Venous thromboembolism in myelodysplastic syndrome patients receiving lenalidomide: results from postmarketing surveillance and data mining techniques.
ABSTRACT Multiple myeloma treatment with lenalidomide-based regimens is associated with risk of venous thromboembolism (VTE), particularly during concomitant use with erythropoiesis-stimulating agents (ESAs). The risk of VTE in myelodysplastic syndrome (MDS) patients treated with lenalidomide is not well characterized and the background risk in untreated patients is not known. This study set out to determine the reporting rate of VTE in MDS patients on lenalidomide in the two years of postmarketing experience in the US, and to investigate whether there is a disproportional signal of VTE in MDS patients on lenalidomide by screening the US FDA Adverse Event Reporting System (AERS) safety database.

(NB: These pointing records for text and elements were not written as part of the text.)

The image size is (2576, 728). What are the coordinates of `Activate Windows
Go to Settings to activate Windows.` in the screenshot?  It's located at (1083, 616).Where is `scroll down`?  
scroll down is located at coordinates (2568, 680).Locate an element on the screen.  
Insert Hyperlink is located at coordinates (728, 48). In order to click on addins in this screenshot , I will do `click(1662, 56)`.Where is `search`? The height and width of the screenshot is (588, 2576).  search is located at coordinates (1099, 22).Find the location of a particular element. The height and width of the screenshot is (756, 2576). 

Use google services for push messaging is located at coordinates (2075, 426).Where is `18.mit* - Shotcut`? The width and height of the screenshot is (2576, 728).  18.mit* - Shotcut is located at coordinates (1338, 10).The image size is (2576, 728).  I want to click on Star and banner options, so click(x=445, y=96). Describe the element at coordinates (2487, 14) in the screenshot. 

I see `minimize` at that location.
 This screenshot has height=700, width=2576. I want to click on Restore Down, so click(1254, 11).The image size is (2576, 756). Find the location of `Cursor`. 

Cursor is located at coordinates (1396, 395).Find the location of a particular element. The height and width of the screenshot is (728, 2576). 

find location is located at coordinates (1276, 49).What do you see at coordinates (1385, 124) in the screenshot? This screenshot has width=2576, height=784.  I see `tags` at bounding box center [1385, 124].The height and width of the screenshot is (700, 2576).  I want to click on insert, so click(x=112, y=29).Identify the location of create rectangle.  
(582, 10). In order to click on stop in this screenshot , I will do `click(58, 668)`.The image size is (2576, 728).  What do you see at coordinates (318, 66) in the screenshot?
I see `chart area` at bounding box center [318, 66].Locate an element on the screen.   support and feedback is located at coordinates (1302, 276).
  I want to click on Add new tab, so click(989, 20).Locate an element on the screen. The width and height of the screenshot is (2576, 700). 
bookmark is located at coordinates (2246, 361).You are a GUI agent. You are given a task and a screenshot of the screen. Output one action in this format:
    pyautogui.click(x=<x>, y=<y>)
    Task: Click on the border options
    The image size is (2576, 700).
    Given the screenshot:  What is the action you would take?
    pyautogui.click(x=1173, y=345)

The MDS population exposed to lenalidomide was obtained from RevAssist, the company's proprietary restrictive distribution programme. VTE reports were identified from the company's postmarketing surveillance safety database. The FDA AERS database was used for disproportionality analysis, and signal scores computed using three algorithms: multi-item gamma Poisson shrinker (MGPS), proportional reporting ratio (PRR), and reporting odds ratios (ROR).
A total of 7764 MDS patients were prescribed lenalidomide during the first two years of commercial use in the US. VTE representing deep vein thrombosis and pulmonary embolism was reported in 41 patients, a reporting rate of 0.53%. The computed signal scores did not exceed the statistical threshold for identification of a significant disproportional signal for VTE in MDS reports involving use of lenalidomide without concomitant use of ESAs. However, a disproportional signal of VTE was detected in MDS reports where lenalidomide was concurrently used with ESAs.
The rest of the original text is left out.